16.2. 情感分析：使用循环神经网络¶

在 Colab 中打开 Notebook

在 Colab 中打开 Notebook

在 Colab 中打开 Notebook

在 Colab 中打开 Notebook

在 SageMaker Studio Lab 中打开 Notebook

与词相似度和类比任务一样，我们也可以将预训练的词向量应用于情感分析。由于 :numref:`sec_sentiment` 中的IMDb评论数据集不是很大，因此使用在超大规模语料库上预训练的文本表示可以减少模型的过拟合。如 :numref:`fig_nlp-map-sa-rnn` 中所示的具体示例，我们将使用预训练的GloVe模型来表示每个词元，并将这些词元表示输入到多层双向循环神经网络中，以获取文本序列表示，然后将其转换为情感分析输出 (Maas et al., 2011)。对于相同的下游应用，我们稍后将考虑一个不同的架构选择。

图 16.2.1 本节将预训练的GloVe输入到基于RNN的架构中进行情感分析。¶

pytorch mxnet

import torch
from torch import nn
from d2l import torch as d2l

batch_size = 64
train_iter, test_iter, vocab = d2l.load_data_imdb(batch_size)

from mxnet import gluon, init, np, npx
from mxnet.gluon import nn, rnn
from d2l import mxnet as d2l

npx.set_np()

batch_size = 64
train_iter, test_iter, vocab = d2l.load_data_imdb(batch_size)

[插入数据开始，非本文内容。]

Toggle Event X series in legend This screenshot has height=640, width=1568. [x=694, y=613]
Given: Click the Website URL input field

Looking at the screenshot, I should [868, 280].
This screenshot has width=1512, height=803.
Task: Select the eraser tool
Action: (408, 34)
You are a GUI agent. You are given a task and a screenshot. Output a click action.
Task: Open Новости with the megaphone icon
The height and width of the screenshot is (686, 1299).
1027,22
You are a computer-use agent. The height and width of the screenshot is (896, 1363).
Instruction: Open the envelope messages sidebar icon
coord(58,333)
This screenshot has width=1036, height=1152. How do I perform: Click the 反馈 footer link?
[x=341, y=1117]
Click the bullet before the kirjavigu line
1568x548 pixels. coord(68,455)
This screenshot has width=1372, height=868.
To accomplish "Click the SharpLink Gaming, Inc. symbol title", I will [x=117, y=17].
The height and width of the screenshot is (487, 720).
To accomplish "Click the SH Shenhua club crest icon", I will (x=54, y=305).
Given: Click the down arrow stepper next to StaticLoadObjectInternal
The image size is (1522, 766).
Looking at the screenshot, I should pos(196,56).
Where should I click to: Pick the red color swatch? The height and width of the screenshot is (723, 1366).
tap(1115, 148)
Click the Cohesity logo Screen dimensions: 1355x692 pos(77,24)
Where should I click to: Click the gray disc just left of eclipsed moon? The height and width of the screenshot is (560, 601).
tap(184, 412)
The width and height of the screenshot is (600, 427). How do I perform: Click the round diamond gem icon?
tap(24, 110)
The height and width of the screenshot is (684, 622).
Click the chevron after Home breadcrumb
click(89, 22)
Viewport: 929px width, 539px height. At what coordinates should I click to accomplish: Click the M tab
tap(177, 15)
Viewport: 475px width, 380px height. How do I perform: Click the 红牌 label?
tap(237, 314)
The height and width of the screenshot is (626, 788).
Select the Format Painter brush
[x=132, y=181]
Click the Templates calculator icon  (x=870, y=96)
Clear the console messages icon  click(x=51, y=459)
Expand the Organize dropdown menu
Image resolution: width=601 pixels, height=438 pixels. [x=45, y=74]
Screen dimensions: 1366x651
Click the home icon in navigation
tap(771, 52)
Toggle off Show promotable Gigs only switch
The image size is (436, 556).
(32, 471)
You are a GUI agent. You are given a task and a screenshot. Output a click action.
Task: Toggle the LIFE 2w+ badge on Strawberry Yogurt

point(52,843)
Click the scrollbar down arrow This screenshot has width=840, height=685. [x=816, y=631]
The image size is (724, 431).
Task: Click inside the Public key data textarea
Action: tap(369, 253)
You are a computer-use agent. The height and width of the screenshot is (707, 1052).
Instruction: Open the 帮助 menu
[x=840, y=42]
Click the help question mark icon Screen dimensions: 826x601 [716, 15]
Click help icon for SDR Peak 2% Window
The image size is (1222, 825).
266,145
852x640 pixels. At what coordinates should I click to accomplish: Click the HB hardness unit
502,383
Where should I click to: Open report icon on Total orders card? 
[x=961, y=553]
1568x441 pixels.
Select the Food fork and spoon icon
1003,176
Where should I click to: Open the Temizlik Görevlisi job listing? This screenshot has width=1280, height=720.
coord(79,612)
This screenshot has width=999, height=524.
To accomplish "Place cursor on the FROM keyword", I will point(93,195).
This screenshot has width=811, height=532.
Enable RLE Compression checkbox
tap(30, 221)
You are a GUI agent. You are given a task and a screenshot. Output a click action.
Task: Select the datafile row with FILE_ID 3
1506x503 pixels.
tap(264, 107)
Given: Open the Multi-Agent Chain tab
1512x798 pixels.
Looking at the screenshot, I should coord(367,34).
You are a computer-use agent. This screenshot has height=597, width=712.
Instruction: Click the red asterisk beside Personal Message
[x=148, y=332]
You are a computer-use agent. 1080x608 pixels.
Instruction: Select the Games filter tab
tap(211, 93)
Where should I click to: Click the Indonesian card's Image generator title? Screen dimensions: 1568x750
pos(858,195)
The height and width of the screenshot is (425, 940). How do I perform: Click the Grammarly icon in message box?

[22:13:34] ../src/storage/storage.cc:196: Using Pooled (Naive) StorageManager for CPU

16.2.1. 使用循环神经网络表示单个文本¶

在文本分类任务中（例如情感分析），可变长度的文本序列将被转换为固定长度的类别。在下面的 BiRNN 类中，虽然文本序列的每个词元都通过嵌入层（self.embedding）获得了其单独的预训练GloVe表示，但整个序列由双向循环神经网络（self.encoder）进行编码。更具体地说，双向LSTM在初始和最终时间步的隐藏状态（在最后一层）被连接起来作为文本序列的表示。然后，这个单一的文本表示被一个具有两个输出（“正面”和“负面”）的全连接层（self.decoder）转换为输出类别。

pytorch mxnet

class BiRNN(nn.Module):
    def __init__(self, vocab_size, embed_size, num_hiddens,
                 num_layers, **kwargs):
        super(BiRNN, self).__init__(**kwargs)
        self.embedding = nn.Embedding(vocab_size, embed_size)
        # Set `bidirectional` to True to get a bidirectional RNN
        self.encoder = nn.LSTM(embed_size, num_hiddens, num_layers=num_layers,
                                bidirectional=True)
        self.decoder = nn.Linear(4 * num_hiddens, 2)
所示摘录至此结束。